### Aufgaben
• A. Prüfen Sie, ob die folgenden Aussagen mit dem Textauszug über die »Musik für Flugräder« übereinstimmen. Antworten Sie jeweils mit Ja oder Nein und zitieren Sie die entscheidenden Worte des Textauszugs wörtlich.
(i) Er beginnt nach seiner Entlassung mit 61 Jahren, Flugräder zu bauen.
(ii) Die Liner-Notes stammen von Eva Mair-Holmes.
(iii) Die Hochzeitskapelle ist ein weiteres Ensemble der beiden Acher-Brüder.
• B. Schreiben Sie den Textauszug über die »Musik für Flugräder« im Anschluss an seinen letzten Satz weiter.

### Textauszug

————

Als er mit 61 Jahren in die Freiheit entlassen wird, beginnt er damit, seine Flugräder zu bauen und hügelabwärts auf der schwäbischen Alb auszuprobieren. Und für diese Fluggeräte also gibt es jetzt eine Musik, die sich genauso anhört, wie sie sich anhören muss: »Musik für Flugräder«. Mit dem Schwung von Cole Porter, an die endlosen Weiten von Ennio Morricone erinnernd, jene Sehnsucht hervorrufend, die man aus der Musik kennt, die entlang der Donau gespielt wird.

Man sieht im Geiste Bilder von einer französischen Landpartie, zu denen die verspielte Musik eines Michel Legrand erklingt, bei der ich immer an den roten Lippenstift der Trikont-Labelchefin Eva Mair-Holmes denken muss, und hört – natürlich – die treibenden hypnotisch-futuristischen Klänge von Sun Ra. Und alles wird zusammengehalten durch jenen »Rumpeljazz«, der bereits für die Hochzeitskapelle, ein anderes Ensemble der beiden Acher-Brüder, so typisch ist.

Gespielt wird diese Musik von Musiker*innen aus der Münchner Musikszene, die sich dadurch auszeichnet, dass sie, wie der Schriftsteller Franz Dobler in seinen Liner-Notes schreibt, »eine schwer zu überbietende Ahnung von verschiedenen Traditionen bis zu Pop- und experimenteller Musik (haben), und die komplette Aufzählung der Kapellen, die sie ansonsten verstärken oder verstärkt haben, würde, wie man in Bayern sagt, auf keine Kuhhaut gehen«.

————

Gesammelte Daten
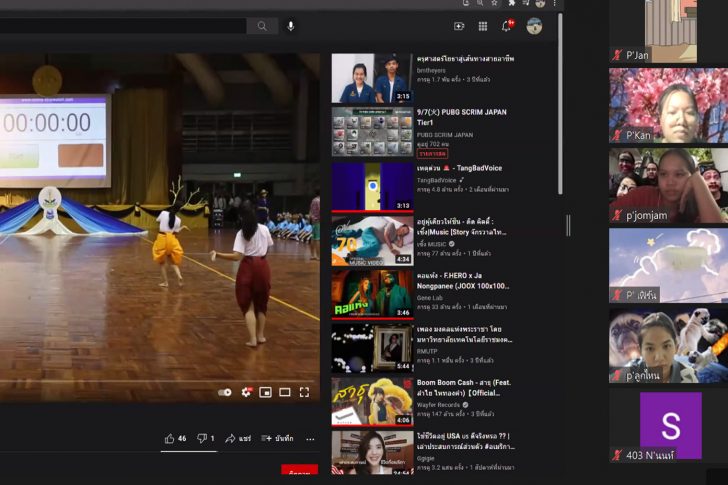The height and width of the screenshot is (485, 728).
Task: Open the Chrome three-dot browser menu
Action: (554, 4)
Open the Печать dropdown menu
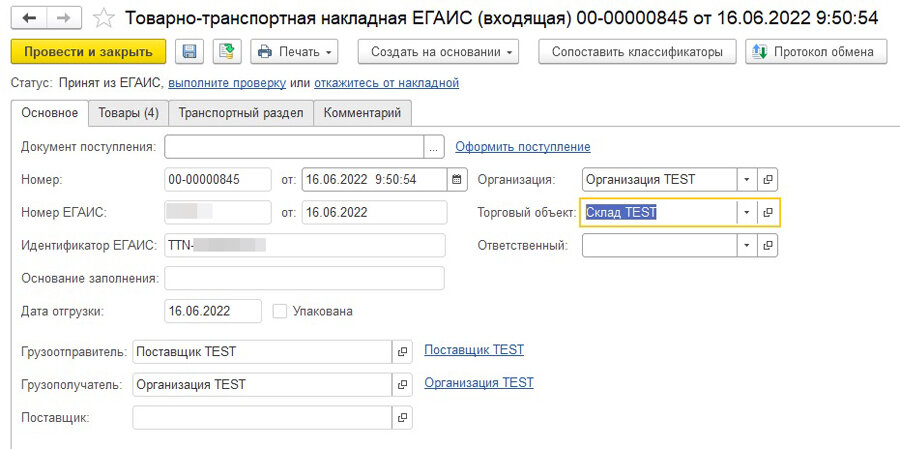Viewport: 900px width, 449px height. (294, 52)
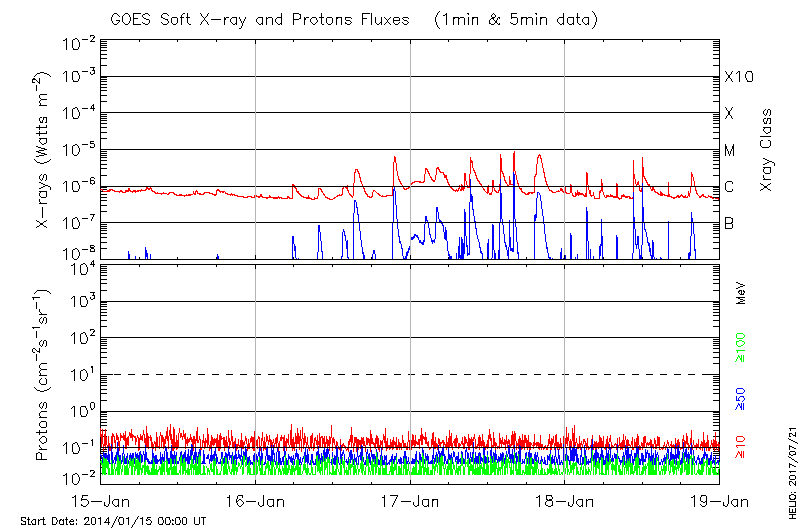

————

### Lösungen
• A.
(i) Ja – »Als er mit 61 Jahren in die Freiheit entlassen wird, beginnt er damit, seine Flugräder zu bauen«
(ii) Nein – »wie der Schriftsteller Franz Dobler in seinen Liner-Notes schreibt«
(iii) Ja – »die Hochzeitskapelle, ein anderes Ensemble der beiden Acher-Brüder«

• B.
Damit die Musik trotzdem die brüchige Flüchtigkeit behält, die die aus Sperrmüll gebauten Flugräder von Mesmer besonders auszeichnet, und nicht zu glatt und virtuos klingt, überlegte sich Micha Acher für die Aufnahme ein ganz besonderes Procedere: »Alles, was wir spielen, steht auf Noten, deshalb hat es auch was Kammermusikalisches. Und da wollte ich dann eben nicht, dass es sowas Ambitioniertes hat und glatt und sauber und gut gespielt klingt, sondern wir haben es an einem Tag aufgenommen und am zweiten nochmal durchgespielt. Diese zweite Aufnahme ist es dann geworden, es hatte genau den Charme, den wir haben wollten.«

Es ist ein Soundtrack ohne Film, der da entstanden ist, und glücklicherweise ist er bei Trikont herausgekommen, eben jenem Label, das sich bereits in der Vergangenheit durch seine Liebe zum Flüchtigen einen Namen gemacht hat (man denke nur an das Album »Die Zukunft«, für das sich der Aeronauten-Sänger GUZ, Bernadette La Hengst und Knarf Rellöm zusammengetan haben). Weil es den Film für diese Musik noch nicht gibt, bekommt man, wenn man das Album als Schallplatte auf Vinyl kauft, zusätzlich zur Musik einen Bausatz, mit dem man sich den zugehörigen Film im Kopf selbst zusammenbauen kann.

Neben einem wunderschönen Siebdruck, der eines der Mesmerschen Flugräder aus der Werkstatt von Señor Burns zeigt, der bereits für alle diese Musiker und ihre Ensembles die eindrucksvollsten Konzertplakate hergestellt hat, gibt es die Liner-Notes von Dobler, in denen er die Geschichten rund um das das Album in seinem ganz eigenen Sound erzählt. Und deshalb ist »Musik für Flugräder« eben doch ein Allstar-Album, auch wenn Dobler uns verbietet, es so zu nennen. Vielleicht weil er selbst neben den hervorragenden Musikern, Señor Burns und Eva Mair-Holmes mit dem Label Trikont einer dieser Allstars ist.

Maxi Pongratz, Micha Acher & Verstärkung: »Musik für Flugräder« (Trikont)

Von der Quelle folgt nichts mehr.